O servidor público é um importante agente na construção social. Não existe funcionalidade
em um município sem seu quadro de servidores, visto que eles são responsáveis
pelos diversos serviços colocados à disposição do munícipe.
São eles que trabalham incansavelmente para a melhoria da qualidade dos serviços prestados.
Cargos em comissão e funções comissionadas: “a rodo” ou com limites?
No direito brasileiro, os cargos comissionados, também chamados de cargos de confiança são
unidades de competências que, reunidas, definem-se como sendo de “livre nomeação” e de
“livre exoneração”.
Um servidor público qualificado, capacitado e dedicado é a melhor aposta que a sociedade
pode fazer, pois garante uma gestão pública eficiente e eficaz, trabalhando tão somente em
favor do cidadão.
Embora que o concurso público seja a forma mais justa e democrática para alcançar o serviço
público, é necessário que uma pequena parcela da estruturação de pessoal seja destinada aos
cargos comissionados, respeitados os critérios pessoais (confiança e lealdade) e técnicos
(conhecimento e competência).
Não é o caso dos comissionados, seja para que idade for e o tempo de experiência que
desfrute. Para eles, todos os dias são dias de avaliação contínua enquanto se mantem no órgão
vinculado, e diuturnamente precisam mostrar e provar seu valor, pois gozam da confiança do
nomeante que pode exigir com mais rigor eficiência e presteza em sua atividade, para não
tornar possível uma demissão sem a sua vontade.
Na maioria das vezes não tem direito a remoção, cedência, abonos, ou até mesmo aos descansos previstos em lei, como licenças e compensação pelos dias trabalhados em eleição por estarem trabalhando em função de confiança, e como tal, imprescindível para o desempenho das atividades do próprio nomeante.
Nas épocas de greve do serviço público, dela não participam os comissionados que continuam a
permanecer em suas fileiras, mantendo operante várias atividades estatais e essenciais. Sob
outro aspecto, não se vê com tanta frequência comissionados falando mal do órgão onde
exercem sua atividade ou de seus superiores, ao contrário dos concursados que, sob o manto
da intocabilidade, se veem abertamente criticando o próprio local de trabalho ou seus
superiores, sem que disso merecidamente resultasse em reprimenda ou em processo ético
e/ou disciplinar.
Essa é a realidade no serviço público no Brasil em muitos dos órgãos da Administração Pública,
direta ou indireta. É injusto, portanto, “endemonizar” os comissionados diante da realidade em
que vive o serviço público no país.
TODO EXECESSO FAZ MAL
Voltando para nossa atual realidade, o Prefeito Isaú Fonseca, contratou 1.195 portariados para
trabalhar em diversos setores da Prefeitura de Ji-Paraná. Só o quadro de portariados chega a
ser quase 50% do efetivo concursado, que é de 2.457.

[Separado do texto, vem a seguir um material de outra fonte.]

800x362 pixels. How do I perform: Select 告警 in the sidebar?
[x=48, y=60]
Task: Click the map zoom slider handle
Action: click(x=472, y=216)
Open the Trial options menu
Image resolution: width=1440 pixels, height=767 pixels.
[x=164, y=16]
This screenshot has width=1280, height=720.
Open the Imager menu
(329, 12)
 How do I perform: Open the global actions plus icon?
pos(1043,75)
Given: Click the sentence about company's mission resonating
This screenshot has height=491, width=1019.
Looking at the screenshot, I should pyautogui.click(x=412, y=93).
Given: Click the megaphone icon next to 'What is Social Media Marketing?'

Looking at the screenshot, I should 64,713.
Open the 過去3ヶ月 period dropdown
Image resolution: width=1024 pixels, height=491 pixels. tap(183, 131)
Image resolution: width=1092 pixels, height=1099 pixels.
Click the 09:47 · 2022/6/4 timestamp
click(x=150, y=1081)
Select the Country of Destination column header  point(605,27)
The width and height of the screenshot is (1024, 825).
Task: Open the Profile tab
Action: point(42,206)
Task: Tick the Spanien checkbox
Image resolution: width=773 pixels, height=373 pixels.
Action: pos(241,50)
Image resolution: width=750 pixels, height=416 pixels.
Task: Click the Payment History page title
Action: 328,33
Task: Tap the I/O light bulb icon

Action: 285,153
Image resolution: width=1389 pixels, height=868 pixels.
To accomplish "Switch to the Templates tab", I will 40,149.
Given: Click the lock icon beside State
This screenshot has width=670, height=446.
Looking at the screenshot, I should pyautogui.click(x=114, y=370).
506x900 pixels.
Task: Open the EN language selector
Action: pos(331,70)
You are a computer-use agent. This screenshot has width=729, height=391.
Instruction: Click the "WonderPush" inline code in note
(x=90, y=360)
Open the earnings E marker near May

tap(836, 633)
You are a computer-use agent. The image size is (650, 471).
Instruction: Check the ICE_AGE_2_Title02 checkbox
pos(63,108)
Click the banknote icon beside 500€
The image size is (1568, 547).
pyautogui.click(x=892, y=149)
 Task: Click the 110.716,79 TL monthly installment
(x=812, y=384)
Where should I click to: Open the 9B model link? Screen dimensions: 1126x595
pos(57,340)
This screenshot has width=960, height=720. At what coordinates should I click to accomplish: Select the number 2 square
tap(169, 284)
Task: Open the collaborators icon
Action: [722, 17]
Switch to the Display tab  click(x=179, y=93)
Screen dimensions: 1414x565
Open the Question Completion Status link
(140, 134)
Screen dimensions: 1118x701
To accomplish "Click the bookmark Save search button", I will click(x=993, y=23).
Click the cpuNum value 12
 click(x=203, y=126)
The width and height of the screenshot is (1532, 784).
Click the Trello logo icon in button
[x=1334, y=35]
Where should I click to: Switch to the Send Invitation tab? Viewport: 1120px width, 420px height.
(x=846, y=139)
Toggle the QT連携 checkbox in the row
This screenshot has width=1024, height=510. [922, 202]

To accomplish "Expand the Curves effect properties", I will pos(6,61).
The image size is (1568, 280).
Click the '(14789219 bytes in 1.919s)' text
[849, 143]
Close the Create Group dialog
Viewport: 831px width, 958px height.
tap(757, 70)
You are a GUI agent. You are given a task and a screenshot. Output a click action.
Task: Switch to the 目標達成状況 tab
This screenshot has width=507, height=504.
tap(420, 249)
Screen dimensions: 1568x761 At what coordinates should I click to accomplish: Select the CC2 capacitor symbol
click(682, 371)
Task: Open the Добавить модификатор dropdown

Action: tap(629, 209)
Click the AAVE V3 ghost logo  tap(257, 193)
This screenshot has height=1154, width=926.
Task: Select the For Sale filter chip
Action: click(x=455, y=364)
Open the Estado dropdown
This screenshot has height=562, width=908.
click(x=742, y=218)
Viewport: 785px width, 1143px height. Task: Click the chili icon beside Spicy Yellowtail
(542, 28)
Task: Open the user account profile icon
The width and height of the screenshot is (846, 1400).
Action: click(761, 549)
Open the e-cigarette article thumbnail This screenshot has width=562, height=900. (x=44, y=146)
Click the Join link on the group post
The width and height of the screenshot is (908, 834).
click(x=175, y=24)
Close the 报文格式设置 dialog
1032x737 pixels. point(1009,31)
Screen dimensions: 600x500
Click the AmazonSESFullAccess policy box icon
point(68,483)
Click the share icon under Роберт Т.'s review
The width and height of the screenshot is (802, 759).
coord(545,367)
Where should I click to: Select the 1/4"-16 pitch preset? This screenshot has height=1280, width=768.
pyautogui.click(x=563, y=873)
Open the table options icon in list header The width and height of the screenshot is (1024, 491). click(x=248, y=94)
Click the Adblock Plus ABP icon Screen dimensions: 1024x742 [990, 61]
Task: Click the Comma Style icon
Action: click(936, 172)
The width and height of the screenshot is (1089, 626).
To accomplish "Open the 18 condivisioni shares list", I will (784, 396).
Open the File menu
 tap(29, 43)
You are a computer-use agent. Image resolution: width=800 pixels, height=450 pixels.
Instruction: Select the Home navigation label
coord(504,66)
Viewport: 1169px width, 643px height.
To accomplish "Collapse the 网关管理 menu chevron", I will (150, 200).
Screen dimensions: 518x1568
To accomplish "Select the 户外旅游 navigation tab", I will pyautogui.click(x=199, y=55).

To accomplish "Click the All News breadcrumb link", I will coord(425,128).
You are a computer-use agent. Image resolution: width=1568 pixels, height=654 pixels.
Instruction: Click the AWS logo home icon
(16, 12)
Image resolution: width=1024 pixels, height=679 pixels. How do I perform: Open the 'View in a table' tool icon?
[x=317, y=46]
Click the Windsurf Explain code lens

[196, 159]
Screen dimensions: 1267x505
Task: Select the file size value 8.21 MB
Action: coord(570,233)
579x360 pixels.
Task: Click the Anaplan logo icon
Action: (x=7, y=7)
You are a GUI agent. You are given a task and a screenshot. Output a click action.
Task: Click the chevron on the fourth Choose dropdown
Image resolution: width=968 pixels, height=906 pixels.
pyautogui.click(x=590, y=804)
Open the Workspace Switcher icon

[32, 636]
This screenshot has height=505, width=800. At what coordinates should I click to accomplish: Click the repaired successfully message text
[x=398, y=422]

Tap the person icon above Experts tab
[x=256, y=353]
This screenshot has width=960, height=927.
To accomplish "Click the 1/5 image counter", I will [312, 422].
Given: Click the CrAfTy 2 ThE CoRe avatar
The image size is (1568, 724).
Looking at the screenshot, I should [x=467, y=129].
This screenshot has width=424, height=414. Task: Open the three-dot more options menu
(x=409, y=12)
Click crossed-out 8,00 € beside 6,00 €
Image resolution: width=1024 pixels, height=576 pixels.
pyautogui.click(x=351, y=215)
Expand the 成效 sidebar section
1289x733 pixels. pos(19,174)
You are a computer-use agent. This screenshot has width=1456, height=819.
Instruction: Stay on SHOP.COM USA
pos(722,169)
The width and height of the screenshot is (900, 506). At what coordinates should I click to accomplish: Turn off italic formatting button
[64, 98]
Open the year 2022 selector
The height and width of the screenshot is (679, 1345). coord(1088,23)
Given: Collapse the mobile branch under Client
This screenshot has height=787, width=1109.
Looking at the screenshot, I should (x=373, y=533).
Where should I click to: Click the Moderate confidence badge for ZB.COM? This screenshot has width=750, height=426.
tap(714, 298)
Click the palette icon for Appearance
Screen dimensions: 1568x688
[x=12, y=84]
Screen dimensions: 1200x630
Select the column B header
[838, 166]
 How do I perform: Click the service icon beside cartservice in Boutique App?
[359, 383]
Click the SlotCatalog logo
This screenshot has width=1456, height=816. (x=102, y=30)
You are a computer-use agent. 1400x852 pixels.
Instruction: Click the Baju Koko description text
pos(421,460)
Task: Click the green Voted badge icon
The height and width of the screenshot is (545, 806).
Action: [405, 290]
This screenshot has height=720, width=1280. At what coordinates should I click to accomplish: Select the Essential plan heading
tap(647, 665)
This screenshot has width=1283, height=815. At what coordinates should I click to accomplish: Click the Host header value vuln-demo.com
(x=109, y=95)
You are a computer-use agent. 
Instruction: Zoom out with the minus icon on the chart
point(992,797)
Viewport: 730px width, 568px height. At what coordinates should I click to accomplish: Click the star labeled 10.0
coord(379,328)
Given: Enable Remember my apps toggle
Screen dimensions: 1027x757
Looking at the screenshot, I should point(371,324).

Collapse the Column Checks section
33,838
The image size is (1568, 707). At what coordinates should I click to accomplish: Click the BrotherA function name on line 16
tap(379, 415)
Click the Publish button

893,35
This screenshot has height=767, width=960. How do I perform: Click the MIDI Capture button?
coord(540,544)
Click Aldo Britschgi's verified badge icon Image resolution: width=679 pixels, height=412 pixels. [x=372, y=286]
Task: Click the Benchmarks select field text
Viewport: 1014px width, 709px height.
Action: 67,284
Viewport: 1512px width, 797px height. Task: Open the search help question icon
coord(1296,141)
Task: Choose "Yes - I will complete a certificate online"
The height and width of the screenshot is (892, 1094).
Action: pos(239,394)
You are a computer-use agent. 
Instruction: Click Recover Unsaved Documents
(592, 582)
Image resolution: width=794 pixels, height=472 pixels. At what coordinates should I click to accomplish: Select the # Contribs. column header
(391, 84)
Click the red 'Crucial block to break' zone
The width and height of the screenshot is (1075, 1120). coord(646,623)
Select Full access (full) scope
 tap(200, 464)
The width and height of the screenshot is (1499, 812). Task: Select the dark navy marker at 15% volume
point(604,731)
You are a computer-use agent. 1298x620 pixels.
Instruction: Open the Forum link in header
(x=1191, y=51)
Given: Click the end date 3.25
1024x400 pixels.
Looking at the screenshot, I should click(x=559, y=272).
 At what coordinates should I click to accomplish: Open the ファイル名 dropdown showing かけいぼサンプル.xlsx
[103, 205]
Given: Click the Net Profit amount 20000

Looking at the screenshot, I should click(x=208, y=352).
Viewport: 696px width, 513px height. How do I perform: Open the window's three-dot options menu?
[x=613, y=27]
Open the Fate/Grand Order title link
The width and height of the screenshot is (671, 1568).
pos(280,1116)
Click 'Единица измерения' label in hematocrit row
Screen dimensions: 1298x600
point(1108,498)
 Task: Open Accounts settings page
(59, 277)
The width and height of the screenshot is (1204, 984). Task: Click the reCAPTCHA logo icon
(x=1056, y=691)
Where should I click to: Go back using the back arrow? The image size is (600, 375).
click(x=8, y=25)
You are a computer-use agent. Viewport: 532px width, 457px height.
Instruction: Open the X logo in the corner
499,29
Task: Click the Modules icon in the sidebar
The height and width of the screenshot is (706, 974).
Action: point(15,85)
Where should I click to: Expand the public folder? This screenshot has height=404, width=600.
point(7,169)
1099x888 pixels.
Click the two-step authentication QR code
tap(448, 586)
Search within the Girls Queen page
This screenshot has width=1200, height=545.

Em comparação aos prefeitos anteriores, Isaú Fonseca praticamente dobrou o número de
portariados somente em dois anos de sua gestão.
Em 2018, na gestão de Jesualdo Pires, o efetivo da prefeitura era composto por 794
PORTARIADOS e 2.647 CONCURSADOS.
Na gestão de Marcito Pinto, em 2019, o efetivo era de 701 PORTARIADOS e 2.713
CONCURSADOS.
Já na gestão do atual Prefeito Isaú Fonseca, até maio de 2022, o número de portariados quase
dobrou e curiosamente os servidores concursados diminuíram, ficando 1.195 PORTARIADOS e
2.457 CONCURSADOS. Os salários variam de R$ 1.200,00 até cerca de R$ 10.000,00.